» **Exercise**:
Each record is to be duplicated exactly, with nothing added.

» **Data provided**:
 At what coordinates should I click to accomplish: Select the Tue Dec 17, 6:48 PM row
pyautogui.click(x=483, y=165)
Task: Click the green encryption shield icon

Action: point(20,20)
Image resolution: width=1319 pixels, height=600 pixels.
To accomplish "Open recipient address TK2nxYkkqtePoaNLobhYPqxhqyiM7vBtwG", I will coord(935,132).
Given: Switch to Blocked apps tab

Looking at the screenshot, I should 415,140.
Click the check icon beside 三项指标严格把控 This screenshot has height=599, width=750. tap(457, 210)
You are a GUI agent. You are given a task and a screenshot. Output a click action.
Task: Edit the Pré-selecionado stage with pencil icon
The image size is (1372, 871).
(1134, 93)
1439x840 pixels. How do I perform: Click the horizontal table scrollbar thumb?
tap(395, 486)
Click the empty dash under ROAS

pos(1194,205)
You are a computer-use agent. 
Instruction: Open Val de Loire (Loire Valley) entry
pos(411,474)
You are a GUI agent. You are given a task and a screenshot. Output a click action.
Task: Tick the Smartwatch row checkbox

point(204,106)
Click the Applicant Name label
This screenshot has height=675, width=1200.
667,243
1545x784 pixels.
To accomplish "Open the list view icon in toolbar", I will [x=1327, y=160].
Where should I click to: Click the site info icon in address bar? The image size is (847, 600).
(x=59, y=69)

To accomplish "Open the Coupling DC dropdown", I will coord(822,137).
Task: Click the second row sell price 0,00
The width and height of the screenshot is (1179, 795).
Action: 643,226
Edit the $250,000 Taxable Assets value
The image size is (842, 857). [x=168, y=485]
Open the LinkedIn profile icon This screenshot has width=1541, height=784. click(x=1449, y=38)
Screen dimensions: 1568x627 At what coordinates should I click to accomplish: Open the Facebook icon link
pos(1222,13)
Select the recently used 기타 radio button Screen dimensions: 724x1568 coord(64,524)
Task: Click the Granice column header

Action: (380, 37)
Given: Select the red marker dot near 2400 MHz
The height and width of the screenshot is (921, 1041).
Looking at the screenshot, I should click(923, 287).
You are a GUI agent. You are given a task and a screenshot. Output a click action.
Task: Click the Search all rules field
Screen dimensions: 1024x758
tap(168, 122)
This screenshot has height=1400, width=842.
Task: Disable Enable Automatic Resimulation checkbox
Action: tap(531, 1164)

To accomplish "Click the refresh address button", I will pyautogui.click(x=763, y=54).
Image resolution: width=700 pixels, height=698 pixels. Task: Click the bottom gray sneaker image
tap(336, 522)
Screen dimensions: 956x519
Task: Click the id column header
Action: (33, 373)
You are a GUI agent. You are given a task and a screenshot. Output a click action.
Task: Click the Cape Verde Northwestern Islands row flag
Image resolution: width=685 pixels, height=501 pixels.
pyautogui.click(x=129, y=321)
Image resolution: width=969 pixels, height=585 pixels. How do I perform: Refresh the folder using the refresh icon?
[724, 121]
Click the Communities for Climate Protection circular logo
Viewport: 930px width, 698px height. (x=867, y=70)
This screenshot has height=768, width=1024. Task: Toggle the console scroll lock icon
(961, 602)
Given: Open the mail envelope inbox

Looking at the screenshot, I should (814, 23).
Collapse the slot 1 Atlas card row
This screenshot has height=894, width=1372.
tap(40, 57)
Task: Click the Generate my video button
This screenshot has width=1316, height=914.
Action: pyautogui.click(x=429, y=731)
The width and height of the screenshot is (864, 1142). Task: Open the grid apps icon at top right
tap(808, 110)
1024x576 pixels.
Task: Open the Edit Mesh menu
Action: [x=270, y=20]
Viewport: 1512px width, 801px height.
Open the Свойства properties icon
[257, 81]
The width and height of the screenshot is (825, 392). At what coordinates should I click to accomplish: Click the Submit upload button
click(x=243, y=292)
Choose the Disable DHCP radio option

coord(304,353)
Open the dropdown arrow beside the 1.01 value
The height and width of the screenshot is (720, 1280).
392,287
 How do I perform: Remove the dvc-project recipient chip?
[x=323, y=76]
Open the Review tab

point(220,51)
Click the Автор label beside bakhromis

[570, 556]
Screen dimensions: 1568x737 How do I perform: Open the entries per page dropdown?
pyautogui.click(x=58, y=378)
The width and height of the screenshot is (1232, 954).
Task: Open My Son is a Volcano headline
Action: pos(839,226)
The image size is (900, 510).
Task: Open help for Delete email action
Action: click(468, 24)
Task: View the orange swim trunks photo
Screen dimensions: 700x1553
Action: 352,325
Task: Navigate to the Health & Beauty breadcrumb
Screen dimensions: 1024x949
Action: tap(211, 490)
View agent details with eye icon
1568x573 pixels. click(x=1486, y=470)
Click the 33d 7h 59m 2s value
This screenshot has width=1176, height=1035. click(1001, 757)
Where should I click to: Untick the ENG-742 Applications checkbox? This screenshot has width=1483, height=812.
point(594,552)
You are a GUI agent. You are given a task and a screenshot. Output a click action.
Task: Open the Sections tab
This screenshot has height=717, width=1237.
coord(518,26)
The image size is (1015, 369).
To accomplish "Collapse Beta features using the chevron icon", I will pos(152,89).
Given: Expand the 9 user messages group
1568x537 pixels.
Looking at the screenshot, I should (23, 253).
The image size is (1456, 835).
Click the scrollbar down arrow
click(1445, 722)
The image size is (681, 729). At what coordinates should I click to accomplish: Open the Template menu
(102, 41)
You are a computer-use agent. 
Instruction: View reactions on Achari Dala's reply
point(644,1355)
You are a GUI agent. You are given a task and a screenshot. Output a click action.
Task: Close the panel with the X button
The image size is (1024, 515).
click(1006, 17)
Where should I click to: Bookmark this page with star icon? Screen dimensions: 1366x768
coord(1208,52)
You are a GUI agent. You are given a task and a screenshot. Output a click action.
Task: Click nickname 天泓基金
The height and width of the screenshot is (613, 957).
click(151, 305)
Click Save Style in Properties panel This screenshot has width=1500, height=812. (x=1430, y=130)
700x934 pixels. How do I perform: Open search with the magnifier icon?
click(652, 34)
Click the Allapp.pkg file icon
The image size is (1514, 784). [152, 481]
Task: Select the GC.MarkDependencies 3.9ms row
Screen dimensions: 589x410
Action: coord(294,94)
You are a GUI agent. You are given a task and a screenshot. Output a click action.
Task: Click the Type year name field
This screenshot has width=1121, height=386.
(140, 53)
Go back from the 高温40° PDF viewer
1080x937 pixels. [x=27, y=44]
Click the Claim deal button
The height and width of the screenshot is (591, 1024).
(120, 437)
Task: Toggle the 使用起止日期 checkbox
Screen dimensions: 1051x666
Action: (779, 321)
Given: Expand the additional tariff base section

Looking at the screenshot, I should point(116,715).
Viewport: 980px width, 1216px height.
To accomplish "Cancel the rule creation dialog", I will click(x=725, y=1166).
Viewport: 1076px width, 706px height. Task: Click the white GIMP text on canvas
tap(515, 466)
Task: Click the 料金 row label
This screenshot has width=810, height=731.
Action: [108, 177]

» **Solution for this task**:
 At what coordinates should I click to accomplish: Select the Tue Dec 17, 6:48 PM row
pyautogui.click(x=483, y=165)
Task: Click the green encryption shield icon

Action: point(20,20)
Image resolution: width=1319 pixels, height=600 pixels.
To accomplish "Open recipient address TK2nxYkkqtePoaNLobhYPqxhqyiM7vBtwG", I will coord(935,132).
Given: Switch to Blocked apps tab

Looking at the screenshot, I should 415,140.
Click the check icon beside 三项指标严格把控 This screenshot has height=599, width=750. tap(457, 210)
You are a GUI agent. You are given a task and a screenshot. Output a click action.
Task: Edit the Pré-selecionado stage with pencil icon
The image size is (1372, 871).
(1134, 93)
1439x840 pixels. How do I perform: Click the horizontal table scrollbar thumb?
tap(395, 486)
Click the empty dash under ROAS

pos(1194,205)
You are a computer-use agent. 
Instruction: Open Val de Loire (Loire Valley) entry
pos(411,474)
You are a GUI agent. You are given a task and a screenshot. Output a click action.
Task: Tick the Smartwatch row checkbox

point(204,106)
Click the Applicant Name label
This screenshot has height=675, width=1200.
667,243
1545x784 pixels.
To accomplish "Open the list view icon in toolbar", I will [x=1327, y=160].
Where should I click to: Click the site info icon in address bar? The image size is (847, 600).
(x=59, y=69)

To accomplish "Open the Coupling DC dropdown", I will coord(822,137).
Task: Click the second row sell price 0,00
The width and height of the screenshot is (1179, 795).
Action: 643,226
Edit the $250,000 Taxable Assets value
The image size is (842, 857). [x=168, y=485]
Open the LinkedIn profile icon This screenshot has width=1541, height=784. click(x=1449, y=38)
Screen dimensions: 1568x627 At what coordinates should I click to accomplish: Open the Facebook icon link
pos(1222,13)
Select the recently used 기타 radio button Screen dimensions: 724x1568 coord(64,524)
Task: Click the Granice column header

Action: (380, 37)
Given: Select the red marker dot near 2400 MHz
The height and width of the screenshot is (921, 1041).
Looking at the screenshot, I should click(923, 287).
You are a GUI agent. You are given a task and a screenshot. Output a click action.
Task: Click the Search all rules field
Screen dimensions: 1024x758
tap(168, 122)
This screenshot has height=1400, width=842.
Task: Disable Enable Automatic Resimulation checkbox
Action: tap(531, 1164)

To accomplish "Click the refresh address button", I will pyautogui.click(x=763, y=54).
Image resolution: width=700 pixels, height=698 pixels. Task: Click the bottom gray sneaker image
tap(336, 522)
Screen dimensions: 956x519
Task: Click the id column header
Action: (33, 373)
You are a GUI agent. You are given a task and a screenshot. Output a click action.
Task: Click the Cape Verde Northwestern Islands row flag
Image resolution: width=685 pixels, height=501 pixels.
pyautogui.click(x=129, y=321)
Image resolution: width=969 pixels, height=585 pixels. How do I perform: Refresh the folder using the refresh icon?
[724, 121]
Click the Communities for Climate Protection circular logo
Viewport: 930px width, 698px height. (x=867, y=70)
This screenshot has height=768, width=1024. Task: Toggle the console scroll lock icon
(961, 602)
Given: Open the mail envelope inbox

Looking at the screenshot, I should (814, 23).
Collapse the slot 1 Atlas card row
This screenshot has height=894, width=1372.
tap(40, 57)
Task: Click the Generate my video button
This screenshot has width=1316, height=914.
Action: pyautogui.click(x=429, y=731)
The width and height of the screenshot is (864, 1142). Task: Open the grid apps icon at top right
tap(808, 110)
1024x576 pixels.
Task: Open the Edit Mesh menu
Action: [x=270, y=20]
Viewport: 1512px width, 801px height.
Open the Свойства properties icon
[257, 81]
The width and height of the screenshot is (825, 392). At what coordinates should I click to accomplish: Click the Submit upload button
click(x=243, y=292)
Choose the Disable DHCP radio option

coord(304,353)
Open the dropdown arrow beside the 1.01 value
The height and width of the screenshot is (720, 1280).
392,287
 How do I perform: Remove the dvc-project recipient chip?
[x=323, y=76]
Open the Review tab

point(220,51)
Click the Автор label beside bakhromis

[570, 556]
Screen dimensions: 1568x737 How do I perform: Open the entries per page dropdown?
pyautogui.click(x=58, y=378)
The width and height of the screenshot is (1232, 954).
Task: Open My Son is a Volcano headline
Action: pos(839,226)
The image size is (900, 510).
Task: Open help for Delete email action
Action: click(468, 24)
Task: View the orange swim trunks photo
Screen dimensions: 700x1553
Action: 352,325
Task: Navigate to the Health & Beauty breadcrumb
Screen dimensions: 1024x949
Action: tap(211, 490)
View agent details with eye icon
1568x573 pixels. click(x=1486, y=470)
Click the 33d 7h 59m 2s value
This screenshot has width=1176, height=1035. click(1001, 757)
Where should I click to: Untick the ENG-742 Applications checkbox? This screenshot has width=1483, height=812.
point(594,552)
You are a GUI agent. You are given a task and a screenshot. Output a click action.
Task: Open the Sections tab
This screenshot has height=717, width=1237.
coord(518,26)
The image size is (1015, 369).
To accomplish "Collapse Beta features using the chevron icon", I will pos(152,89).
Given: Expand the 9 user messages group
1568x537 pixels.
Looking at the screenshot, I should (23, 253).
The image size is (1456, 835).
Click the scrollbar down arrow
click(1445, 722)
The image size is (681, 729). At what coordinates should I click to accomplish: Open the Template menu
(102, 41)
You are a computer-use agent. 
Instruction: View reactions on Achari Dala's reply
point(644,1355)
You are a GUI agent. You are given a task and a screenshot. Output a click action.
Task: Close the panel with the X button
The image size is (1024, 515).
click(1006, 17)
Where should I click to: Bookmark this page with star icon? Screen dimensions: 1366x768
coord(1208,52)
You are a GUI agent. You are given a task and a screenshot. Output a click action.
Task: Click nickname 天泓基金
The height and width of the screenshot is (613, 957).
click(151, 305)
Click Save Style in Properties panel This screenshot has width=1500, height=812. (x=1430, y=130)
700x934 pixels. How do I perform: Open search with the magnifier icon?
click(652, 34)
Click the Allapp.pkg file icon
The image size is (1514, 784). [152, 481]
Task: Select the GC.MarkDependencies 3.9ms row
Screen dimensions: 589x410
Action: coord(294,94)
You are a GUI agent. You are given a task and a screenshot. Output a click action.
Task: Click the Type year name field
This screenshot has width=1121, height=386.
(140, 53)
Go back from the 高温40° PDF viewer
1080x937 pixels. [x=27, y=44]
Click the Claim deal button
The height and width of the screenshot is (591, 1024).
(120, 437)
Task: Toggle the 使用起止日期 checkbox
Screen dimensions: 1051x666
Action: (779, 321)
Given: Expand the additional tariff base section

Looking at the screenshot, I should point(116,715).
Viewport: 980px width, 1216px height.
To accomplish "Cancel the rule creation dialog", I will click(x=725, y=1166).
Viewport: 1076px width, 706px height. Task: Click the white GIMP text on canvas
tap(515, 466)
Task: Click the 料金 row label
This screenshot has width=810, height=731.
Action: [108, 177]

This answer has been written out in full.